La situazione ambientale dei Balcani
A livello climatico, i Balcani presentano caratteristiche che variano di stato in stato. L’Albania ed il Montenegro godono di un clima Mediterraneo, la Bosnia ha un clima alpino-continentale, come anche la Serbia. La Croazia vanta invece un clima moderato-caldo. Nell’intera regione, durante il corso degli ultimi 50 anni la temperatura si è alzata di 1.2 °C. Considerando la disponibilità d’acqua pro capite, la regione Balcanica è la più ricca d’Europa grazie alle numerosi sorgenti naturali e la presenza di fiumi, rendendo l’industria agricola una delle più importanti nell’area e rendendola soggetta al calo di precipitazioni riscontrato negli ultimi anni. Il 37% dell’energia elettrica nei Balcani deriva dall’utilizzo di potere idrico, con l’Albania, il Montenegro e la Croazia che dipendono da fonti idriche rispettivamente al 100%, 45% e 42%.

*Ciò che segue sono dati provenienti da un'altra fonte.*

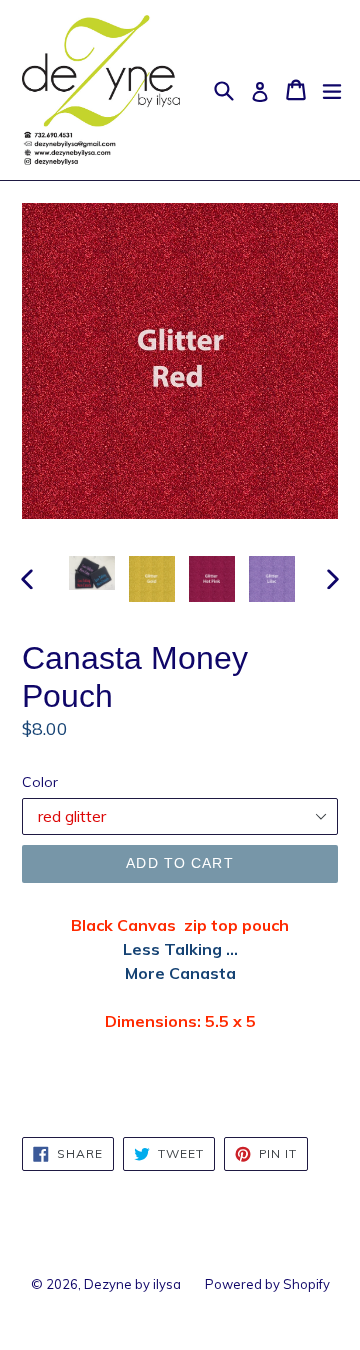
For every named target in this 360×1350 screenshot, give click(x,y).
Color (40, 782)
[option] (92, 573)
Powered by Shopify (267, 1284)
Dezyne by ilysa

L’utilizzo del carbone ammonta al 70% all’interno della regione balcanica. Essendo quattro volte più energy-intensive della media europea, i paesi balcanici producono più carbone dell’intera Unione presentando una qualità dell’aria molto inquinata, secondi il report di IQAir. Belgrado risulta essere una delle città più inquinate al mondo, insieme a Sarajevo, Skopje e Priština. La mancanza di finanziamenti ai trasporti pubblici, le numerose industrie e l’utilizzo del carbone o del legno per il riscaldamento domestico contribuiscono al peggioramento della situazione. Le numerose centrali di lignite presenti nell’area sono dotate di tecnologie obsolete ed emettono sostanza particolarmente nocive nell’atmosfera. Secondo uno studio di UNEP, l’utilizzo di carbone e lignite avrebbe causato 5000 morti in 19 città.
Il Green Deal nei Balcani
Il Green Deal Europeo ha concentrato i suoi sforzi nella penisola Balcanica in cinque aree tematiche principali:
- Decarbonizzazione
- Economia circolare
- Disinquinamento dell’aria, dell’acqua e del suolo
- Alimentazione sostenibile
- Protezione e ristorazione degli eco-sistemi
Il 25 febbraio 2022, la Commissione Europea ha inoltre lanciato un piano di investimenti di 3.2 miliardi di euro per l’aiuto allo sviluppo della crescita sostenibile nei Balcani Occidentali. I principali obbiettivi posti dall’Unione sono lo sviluppo delle reti di trasporto sostenibili, quali la costruzione di ferrovie, l’accesso ad un’energia pulita, aiutando i paesi a mettere in pratica l’utilizzo di fonti rinnovabili e la costruzione di impianti di trattamento delle acque reflue. Secondo le analisi del Centro di Ricerca “Osservatorio Balcani e Caucaso”, la strada sarà ancora lunga, in quanto la regione risulta essere estremamente a rischio complici i ritardi nel recepimento delle normative europee, un clima politico estremamente frastagliato, una scarsa conoscenza delle tematiche ambientali ed la crescente influenza degli interessi economici di Cina e Russia, che secondo un report di Carnegine, non sarebbero interessate ad il rispetto delle norme ambientali europee.